American Music Festival (AMF): The club's signature event is an annual, multi-day music festival held every Fourth of July weekend. Founded in 1981, it is noted as one of the longest-running roots music festivals in the United States.

Tuesday Bluesday: A popular, monthly live blues concert series held in partnership with WDCB 90.9 FM. The series was established with WDCB host Tom Marker, who gained prominence as a longtime champion of Chicago blues and hosted the concerts from 2015.

Mardi Gras Celebration: An annual event celebrating the club's "special love for music from Texas and Louisiana," often featuring Zydeco, New Orleans brass, and blues acts.

"It's a Wonderful Life" Viewing Party: A seasonal tradition where the SideBar is transformed into "Nick's", the fictional rough-and-tumble bar from the film. The event, held in December, features the film screening, an antique cash register, and a custom menu of cocktails inspired by the movie, such as the "Flaming Rum Punch" and "Zu-Zu's Petals."

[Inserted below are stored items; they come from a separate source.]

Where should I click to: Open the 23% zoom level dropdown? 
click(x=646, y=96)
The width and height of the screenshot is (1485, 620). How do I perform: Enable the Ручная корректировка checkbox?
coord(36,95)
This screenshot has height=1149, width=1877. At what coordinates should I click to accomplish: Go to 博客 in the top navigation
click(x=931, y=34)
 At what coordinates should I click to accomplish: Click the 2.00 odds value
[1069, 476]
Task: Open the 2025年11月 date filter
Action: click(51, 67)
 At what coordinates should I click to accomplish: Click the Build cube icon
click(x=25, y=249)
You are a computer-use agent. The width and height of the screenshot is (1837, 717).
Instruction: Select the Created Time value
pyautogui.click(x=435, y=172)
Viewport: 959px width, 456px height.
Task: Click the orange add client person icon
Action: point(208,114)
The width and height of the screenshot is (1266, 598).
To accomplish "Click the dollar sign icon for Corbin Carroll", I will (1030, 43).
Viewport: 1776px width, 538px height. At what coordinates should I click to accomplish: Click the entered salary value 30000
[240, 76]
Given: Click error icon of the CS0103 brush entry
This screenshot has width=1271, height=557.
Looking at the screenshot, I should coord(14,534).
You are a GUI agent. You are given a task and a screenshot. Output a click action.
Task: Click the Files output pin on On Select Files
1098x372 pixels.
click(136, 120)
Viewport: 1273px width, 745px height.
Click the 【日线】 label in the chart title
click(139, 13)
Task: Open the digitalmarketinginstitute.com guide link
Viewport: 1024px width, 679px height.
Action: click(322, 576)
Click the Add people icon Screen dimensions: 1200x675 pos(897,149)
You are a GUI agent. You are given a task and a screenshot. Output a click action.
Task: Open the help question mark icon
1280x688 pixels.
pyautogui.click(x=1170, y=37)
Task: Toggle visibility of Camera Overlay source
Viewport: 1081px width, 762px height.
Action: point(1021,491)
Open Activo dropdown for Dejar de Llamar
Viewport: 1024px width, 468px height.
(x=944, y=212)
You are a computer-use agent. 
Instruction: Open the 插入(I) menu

The "Golden Ticket" concert is an annual, mystery-themed event designed to inject a sense of surprise and anticipation for attendees by offering a show with unannounced acts.

== Cultural references ==
FitzGerald's is also known for its classic, rustic Northwoods aesthetic, which has attracted filmmakers. The venue has been used as a filming location for several major motion pictures, including The Color of Money (1986), starring Tom Cruise and Paul Newman, A League of Their Own (1992), starring Tom Hanks and Geena Davis, and Adventures in Babysitting (1987), starring Elisabeth Shue.